Além da Ambev, empresas de diversos segmentos como Aqua Capital, Falconi e QuintoAndar inauguraram programas de estágio específicos para negros, todos com diferenças nas exigências de processo seletivo.
"Não é uma questão de baixar a régua ou exigir menos das pessoas, mas de entender que algumas coisas que consideramos como regra de contratação podem não contemplar todo mundo", comenta Eduardo Abreu, coordenador da frente de diversidade e inclusão do QuintoAndar.

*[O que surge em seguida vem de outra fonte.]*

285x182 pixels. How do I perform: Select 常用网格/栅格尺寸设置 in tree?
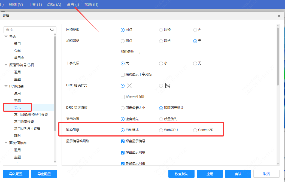[x=31, y=115]
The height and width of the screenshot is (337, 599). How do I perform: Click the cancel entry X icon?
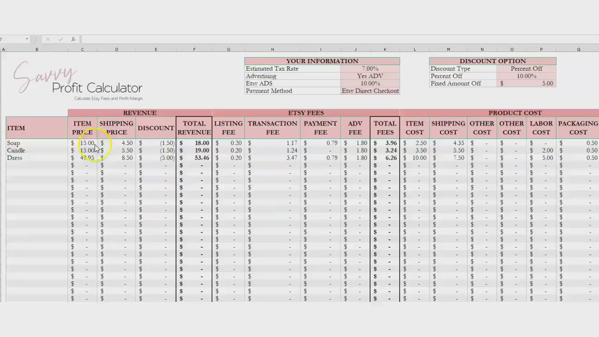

A valorização da história pessoal e da trajetória individual são traços desse tipo de processo seletivo. Em alguns deles, os candidatos precisam elaborar apresentações de slides ou vídeos contando sobre suas próprias vidas.
Para Mavichian, da Cia de Estágios, as empresas entenderam que a inclusão é um investimento na diversidade de ideias -e que traz retorno financeiro.
"Para isso precisamos atrair essas pessoas", conta Fernanda Garcia, líder de inclusão, diversidade e equidade da empresa agrícola Corteva.
Marcos, estagiário da Ambev, acredita que é necessário "fazer o convite" às pessoas negras: "Por mais que tivesse um programa para universitários negros, eu não me via na Ambev", conta. "É difícil falar que está tudo tranquilo e tentar a vaga. Existe uma visão de não se enxergar nesses lugares."
Para serem atrativas para estudantes negros, as diferenças nesses programas não param no processo seletivo. Algumas empresas, como Ambev e Falconi, oferecem um salário inicial extra no início do trabalho. Outras, caso da QuintoAndar, organizam mentorias específicas para o desenvolvimento dos estudantes contratados. A mentoria está presente também nos estágios da Aqua Capital. As empresas que não exigem inglês oferecem cursos de idioma.
"É um programa de estágio mais formatado que o regular. Exige investimento de tempo e dinheiro", afirma Deborah Araujo, líder de pessoas da Aqua Capital. "Nossa ideia não é formar só para a empresa, mas para a sociedade."
Tiago Mavichian avalia que o impacto social desse tipo de programa, mesmo que não resulte na contratação efetiva ao final, é grande.
"Você está dando oportunidade para um monte de gente ter experiência profissional. Com esse estágio, a vida depois de formado é diferente do que seria sem um estágio", comenta.
Os processos, porém, exigem certos cuidados, como preparo da equipe e dos gestores. "Diversidade a qualquer custo causa o efeito contrário", comenta Mavichian. Ele afirma que é essencial preparar o restante da equipe e alocar os contratados em áreas certas para eles, que não sejam apenas para ter diversidade na empresa.